Eigentlich wollten die Abgeordneten bereits am Mittwochabend die Kontrolle über den Brexit an sich reißen. Doch es gelang nicht, eine Mehrheit für eine der acht Alternativen zu May’s Brexit-Deal zu finden. Am besten abgeschnitten hat die Option eines Verbleibs in der Zollunion der EU. 264 Abgeordnete waren dafür, 272 dagegen – es fehlten also nur acht Stimmen auf eine Mehrheit. Überraschend gut angekommen ist die Idee eines zweiten Referendums. Mit 268 "Ayes" zu 295 "Nos" erhielt sie die meisten Zustimmungen.

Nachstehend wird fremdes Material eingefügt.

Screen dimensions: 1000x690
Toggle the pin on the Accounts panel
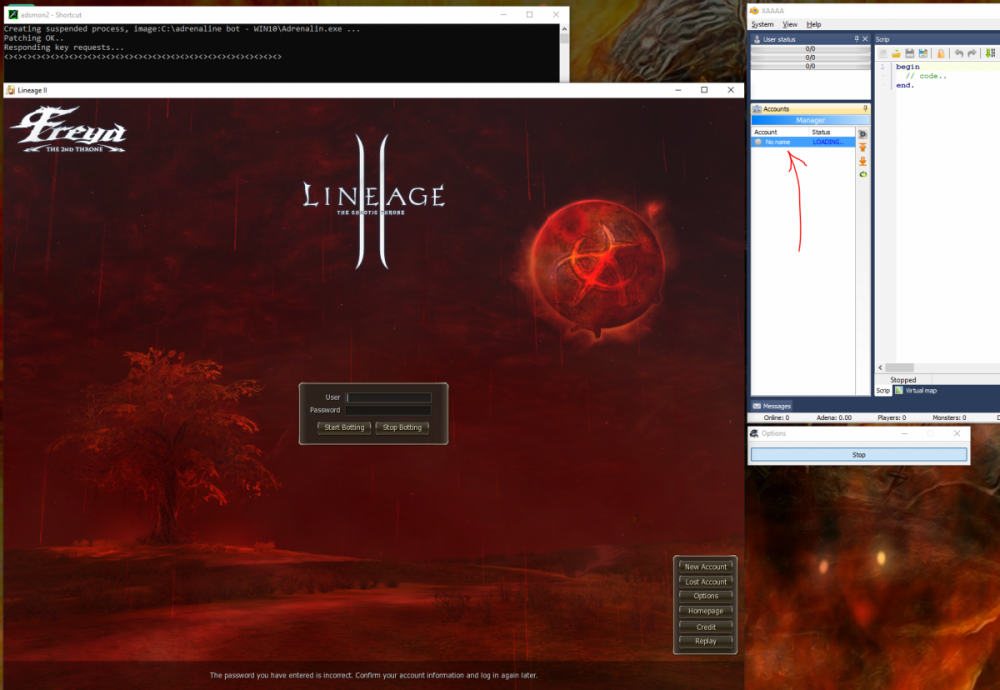click(x=865, y=108)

Sollte das Parlament am Freitag nicht zustimmen, muss May der EU bis 12. April erklären, welche Schritte sie als nächstes unternehmen will. Möglich ist dann ein längerer Verbleib Londons in der EU, was jedoch mit einer Teilnahme an den Europawahlen Ende Mai verbunden wäre. Ansonsten droht ein Ausscheiden ohne vertragliche Grundlage, der sogenannte No-Deal-Brexit.

Der frühere Außenminister und May-Kritiker Boris Johnson hatte betont, er werde "im Namen der 17,4 Millionen Menschen, die für den Brexit gestimmt haben", May’s Vertrag unterstützen. Diese Wende vollzog er, nachdem die Premierministerin ihren Rücktritt in Aussicht gestellt hatte. Die nordirische "Democratic Unionist Party" (DUP), auf deren Unterstützung May’s Minderheitsregierung angewiesen ist, blieb zunächst bei ihrem Nein. Damit sind die Chancen für einen Erfolg bei der freitäglichen Abstimmung eher schlecht. Einige "Brextremisten" machen ihre Zustimmung von der DUP abhängig.

DUP spielt unverhältnismäßig große Rolle

Dass das Schicksal des Vereinigten Königreichs ausgerechnet von der Kleinpartei aus Nordirland abhängt, ist eine der vielen Ironien in der Brexit-Groteske. Die zehn Abgeordneten der Unionisten aus Nordirland spielen damit in der turbulenten Brexit-Phase eine unverhältnismäßig große Rolle. Zwar ist die DUP die größte protestantisch-unionistische Partei in Nordirland. Doch kann man nicht sagen, dass sie im Namen der britischen Provinz spricht: Während sich dort eine Mehrheit für den Verbleib in der Europäischen Union ausgesprochen hat, finanzierte die DUP vor dem Referendum eine teure Werbekampagne für den Brexit.

1971 vom fundamentalistischen Sektenführer Ian Paisley gegründet, ist die Partei bis heute fanatisch antikatholisch und antiirisch. Die Angst der Unionisten vor einer Wiedervereinigung Irlands ist auch der Grund dafür, wieso sie Mays Brexit-Deal so vehement ablehnen: Der darin enthaltene "Backstop" sieht vor, dass Nordirland im Notfall im Binnenmarkt der EU bleibt, damit es keine Grenzkontrollen zum Mitgliedstaat Irland geben muss. Die DUP befürchtet, dass Nordirland dann für unbestimmte Zeit an die EU gebunden und von Großbritannien abgeschnitten wäre. Einem Austrittsabkommen, in dem der Backstop enthalten ist, will die DUP deshalb nicht zustimmen.

Somit braucht May die Stimmen von mindestens 15 Labour-Abgeordneten. Diese zeigten sich Donnerstagabend im Parlament wütend. Sie stellten die Rechtmäßigkeit des Vorgangs infrage. "Das sieht für mich aus wie Tricksereien auf höchstem Niveau", sagte Abgeordneter Stephen Doughty. Medien zufolge kündigte die Parteiführung an, gegen den Vorschlag stimmen zu wollen.